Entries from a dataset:
■ ■ ■ ■ ■ ■ ■
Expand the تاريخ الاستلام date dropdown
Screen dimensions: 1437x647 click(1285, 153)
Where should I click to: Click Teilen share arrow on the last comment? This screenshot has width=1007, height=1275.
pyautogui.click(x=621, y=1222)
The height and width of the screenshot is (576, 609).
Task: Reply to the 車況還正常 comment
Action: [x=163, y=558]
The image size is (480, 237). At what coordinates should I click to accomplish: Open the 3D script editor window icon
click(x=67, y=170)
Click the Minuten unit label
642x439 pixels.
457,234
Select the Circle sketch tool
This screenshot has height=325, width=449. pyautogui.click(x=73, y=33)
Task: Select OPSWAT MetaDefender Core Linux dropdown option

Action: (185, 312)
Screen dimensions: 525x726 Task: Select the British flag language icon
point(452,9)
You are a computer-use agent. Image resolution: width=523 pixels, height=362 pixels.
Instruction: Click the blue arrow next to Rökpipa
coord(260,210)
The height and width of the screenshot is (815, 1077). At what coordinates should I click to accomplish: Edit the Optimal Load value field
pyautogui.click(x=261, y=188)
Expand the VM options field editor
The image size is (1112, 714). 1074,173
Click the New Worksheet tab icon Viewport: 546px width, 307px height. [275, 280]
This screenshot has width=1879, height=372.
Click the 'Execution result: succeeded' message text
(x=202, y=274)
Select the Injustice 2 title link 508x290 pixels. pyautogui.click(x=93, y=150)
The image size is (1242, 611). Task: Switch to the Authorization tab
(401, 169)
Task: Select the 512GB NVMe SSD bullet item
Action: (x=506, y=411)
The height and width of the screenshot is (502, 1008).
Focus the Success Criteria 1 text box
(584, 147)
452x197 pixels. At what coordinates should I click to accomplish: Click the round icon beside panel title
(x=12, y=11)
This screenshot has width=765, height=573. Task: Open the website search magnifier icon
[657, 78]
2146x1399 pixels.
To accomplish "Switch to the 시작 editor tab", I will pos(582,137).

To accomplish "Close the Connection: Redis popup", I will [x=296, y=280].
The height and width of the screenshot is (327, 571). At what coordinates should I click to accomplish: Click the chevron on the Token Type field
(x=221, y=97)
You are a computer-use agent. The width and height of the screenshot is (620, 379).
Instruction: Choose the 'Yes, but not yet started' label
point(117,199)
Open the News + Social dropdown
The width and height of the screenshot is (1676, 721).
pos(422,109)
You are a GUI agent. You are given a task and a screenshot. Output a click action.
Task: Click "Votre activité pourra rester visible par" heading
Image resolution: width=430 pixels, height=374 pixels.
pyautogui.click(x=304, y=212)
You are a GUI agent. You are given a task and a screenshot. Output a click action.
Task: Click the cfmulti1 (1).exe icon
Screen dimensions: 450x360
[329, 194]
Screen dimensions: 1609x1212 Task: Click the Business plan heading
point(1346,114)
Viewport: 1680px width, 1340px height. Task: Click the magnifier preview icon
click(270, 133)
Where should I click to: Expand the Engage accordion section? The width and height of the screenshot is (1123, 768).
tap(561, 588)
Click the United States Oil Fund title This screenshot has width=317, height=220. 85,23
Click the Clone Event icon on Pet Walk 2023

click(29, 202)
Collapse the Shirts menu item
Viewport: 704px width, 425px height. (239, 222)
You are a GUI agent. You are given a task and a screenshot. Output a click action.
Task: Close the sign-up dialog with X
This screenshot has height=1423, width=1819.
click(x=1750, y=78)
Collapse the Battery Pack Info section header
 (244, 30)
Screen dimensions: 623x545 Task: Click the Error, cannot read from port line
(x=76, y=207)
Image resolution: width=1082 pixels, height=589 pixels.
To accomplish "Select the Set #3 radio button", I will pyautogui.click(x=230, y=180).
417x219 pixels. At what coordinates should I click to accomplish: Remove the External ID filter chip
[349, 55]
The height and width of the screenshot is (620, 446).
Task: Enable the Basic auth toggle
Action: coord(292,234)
■ ■ ■ ■ ■ ■ ■
## What needs to be done
Copy word for word everything in the data above from the line containing "Open the News + Social dropdown" down to the line containing "Viewport: 704px width, 425px", including both of those lines.

## Answer to the exercise
Open the News + Social dropdown
The width and height of the screenshot is (1676, 721).
pos(422,109)
You are a GUI agent. You are given a task and a screenshot. Output a click action.
Task: Click "Votre activité pourra rester visible par" heading
Image resolution: width=430 pixels, height=374 pixels.
pyautogui.click(x=304, y=212)
You are a GUI agent. You are given a task and a screenshot. Output a click action.
Task: Click the cfmulti1 (1).exe icon
Screen dimensions: 450x360
[329, 194]
Screen dimensions: 1609x1212 Task: Click the Business plan heading
point(1346,114)
Viewport: 1680px width, 1340px height. Task: Click the magnifier preview icon
click(270, 133)
Where should I click to: Expand the Engage accordion section? The width and height of the screenshot is (1123, 768).
tap(561, 588)
Click the United States Oil Fund title This screenshot has width=317, height=220. 85,23
Click the Clone Event icon on Pet Walk 2023

click(29, 202)
Collapse the Shirts menu item
Viewport: 704px width, 425px height. (239, 222)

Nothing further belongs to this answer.